At times, FHLBanks have been used as a “lender of next-to-last resort” providing emergency liquidity to distressed banks. Such was the case in 2023 when a few member banks with exposure to the cryptocurrency industry (Silvergate Capital Corporation, Signature Bank and Metropolitan Bank Holding Corporation) received FHLB loans in response to a run on deposit withdrawals. The FHLBank of San Francisco also loaned $30 billion to Silicon Valley Bank (SVB) prior to SVB’s collapse. According to the FHFA, “During the week beginning March 13, 2023, the FHLBanks funded $675.6 billion in advances, the largest one-week advance volume in FHLBank System history.”

These lending practices have drawn criticism for two reasons: advances to distressed banks are unrelated to the core mission activities of the FHLBank System and can obscure or worsen financial instability. Bloomberg Businessweek quoted Michael Bright, chief executive officer of the trade group Structured Finance Association and a former interim head of the Government National Mortgage Association or Ginnie Mae as saying, "It’s a strange irony. You have a lot of banks that access the FHLBs, but aren’t using advances for mortgage liquidity" Aaron Klein, Kathryn Judge, and Alan Cui from The Brookings Institution argue that “Allowing banks and thrifts to go the FHLBanks instead undermines [mechanisms for ensuring accountability at the Federal Reserve] and can allow problems at banks to fester.” Furthermore, FHLBanks demanding larger haircuts on collateral “tend[s] to exacerbate liquidity strains.”

Mark T. Williams from Boston University, in the Financial Times, point to the important on-demand liquidity and shock absorber role the FHLBanks perform in times of financial crisis. He contends that the March 2023 bank runs would have been more pronounced had such lending not been available.

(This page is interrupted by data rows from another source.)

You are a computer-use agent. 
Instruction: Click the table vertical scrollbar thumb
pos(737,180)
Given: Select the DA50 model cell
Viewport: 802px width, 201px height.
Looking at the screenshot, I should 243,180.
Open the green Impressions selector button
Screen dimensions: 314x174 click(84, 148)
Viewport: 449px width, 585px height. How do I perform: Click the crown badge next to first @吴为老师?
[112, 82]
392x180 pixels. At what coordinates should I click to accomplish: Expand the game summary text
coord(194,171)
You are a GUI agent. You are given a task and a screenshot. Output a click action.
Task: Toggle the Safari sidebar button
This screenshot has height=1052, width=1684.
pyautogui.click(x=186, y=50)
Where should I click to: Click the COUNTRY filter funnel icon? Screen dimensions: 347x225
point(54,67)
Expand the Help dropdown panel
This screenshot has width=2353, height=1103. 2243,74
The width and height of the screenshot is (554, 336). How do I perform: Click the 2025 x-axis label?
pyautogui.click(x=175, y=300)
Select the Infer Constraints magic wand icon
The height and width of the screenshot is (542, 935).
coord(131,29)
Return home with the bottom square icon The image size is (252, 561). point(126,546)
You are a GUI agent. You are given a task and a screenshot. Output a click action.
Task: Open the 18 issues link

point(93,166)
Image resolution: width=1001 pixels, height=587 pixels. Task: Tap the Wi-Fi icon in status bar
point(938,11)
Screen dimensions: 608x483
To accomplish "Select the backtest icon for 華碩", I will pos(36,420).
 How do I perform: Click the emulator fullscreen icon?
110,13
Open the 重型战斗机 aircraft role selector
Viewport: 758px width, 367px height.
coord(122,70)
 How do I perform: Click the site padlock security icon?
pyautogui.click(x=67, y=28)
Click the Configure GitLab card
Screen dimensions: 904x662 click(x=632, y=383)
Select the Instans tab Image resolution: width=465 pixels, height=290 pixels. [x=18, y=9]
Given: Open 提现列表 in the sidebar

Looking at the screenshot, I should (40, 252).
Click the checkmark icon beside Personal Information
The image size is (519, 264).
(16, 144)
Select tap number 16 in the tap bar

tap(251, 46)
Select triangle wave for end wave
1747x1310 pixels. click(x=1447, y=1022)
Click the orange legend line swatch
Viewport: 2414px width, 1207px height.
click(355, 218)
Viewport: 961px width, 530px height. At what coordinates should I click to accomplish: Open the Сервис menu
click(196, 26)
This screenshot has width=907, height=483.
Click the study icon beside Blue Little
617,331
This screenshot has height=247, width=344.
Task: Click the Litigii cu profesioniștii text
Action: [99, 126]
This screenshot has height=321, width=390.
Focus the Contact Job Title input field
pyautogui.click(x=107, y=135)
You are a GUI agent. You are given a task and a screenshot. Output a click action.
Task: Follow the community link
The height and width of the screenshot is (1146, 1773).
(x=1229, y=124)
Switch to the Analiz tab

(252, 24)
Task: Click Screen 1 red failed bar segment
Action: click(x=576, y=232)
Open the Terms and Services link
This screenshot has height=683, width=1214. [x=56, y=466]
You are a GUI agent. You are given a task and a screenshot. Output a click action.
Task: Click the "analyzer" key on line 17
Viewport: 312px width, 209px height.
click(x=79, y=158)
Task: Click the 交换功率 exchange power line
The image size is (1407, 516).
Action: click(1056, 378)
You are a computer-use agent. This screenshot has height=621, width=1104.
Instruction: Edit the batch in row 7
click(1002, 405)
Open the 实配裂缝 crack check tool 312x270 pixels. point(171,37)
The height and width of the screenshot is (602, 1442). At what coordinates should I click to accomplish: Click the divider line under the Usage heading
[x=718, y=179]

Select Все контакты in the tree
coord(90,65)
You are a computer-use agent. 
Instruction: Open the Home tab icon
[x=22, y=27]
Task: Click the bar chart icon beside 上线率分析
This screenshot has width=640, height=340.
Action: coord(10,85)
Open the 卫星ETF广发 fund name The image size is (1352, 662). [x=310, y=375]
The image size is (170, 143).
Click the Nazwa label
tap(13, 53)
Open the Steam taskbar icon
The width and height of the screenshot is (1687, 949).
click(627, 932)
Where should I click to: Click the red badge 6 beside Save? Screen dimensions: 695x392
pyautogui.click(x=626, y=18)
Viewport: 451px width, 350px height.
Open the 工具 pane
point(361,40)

As part of a comprehensive review of the FHLBank System, the FHFA noted the necessity of distinguishing the role of FHLBanks and The Federal Reserve in emergency lending situations. FHLBanks face "operational and financing limitations" which make them unfit to serve as the lender of last resort. Moreover, while FHLBanks did not incur losses on their advances, the broader financial system bears the cost “highlighting the need for greater focus by the FHLBanks on evaluating member creditworthiness and better coordination with their members’ primary regulators when a member’s financial condition is deteriorating.”

== Reforms to the FHLBank System ==
In November 2023, the FHFA released a comprehensive review titled: FHLBank System at 100: Focusing on the Future. The report articulates a vision for the future of the FHLBank System highlighting reforms to the FHLBank System’s core mission activities and operations. The proposed reforms include:

- Clarifying the FHLBank System’s core mission activities
- Creating a measure to assess FHLBank mission achievement
- Establishing incentive structures for FHLBank members to support the FHLBank System’s mission
- Ensuring FHLBanks are not the lender of last resort by establishing protocols for members to borrow from the Federal Reserve
- Improving FHLBanks’ ability to meet short-term liquidity needs with their deposit accounts
- Strengthening risk and creditworthiness assessment
- Strengthening capital management
- Prioritizing climate resilience and improving climate risk assessment
- Increasing support for housing and community development related programs
- Increasing advances for housing and community development
- Enhancing support for multi-family housing and affordable housing
- Improving the system’s operational efficiency
- Reorganizing the structure and districts of FHLBanks
- Harmonizing eligibility requirements of members
- Changing the size and composition of the Boards of Directors

As one of the first steps to the reform, the FHFA requested comment on the FHLBank System’s core mission activities in 2024, receiving 234 comments.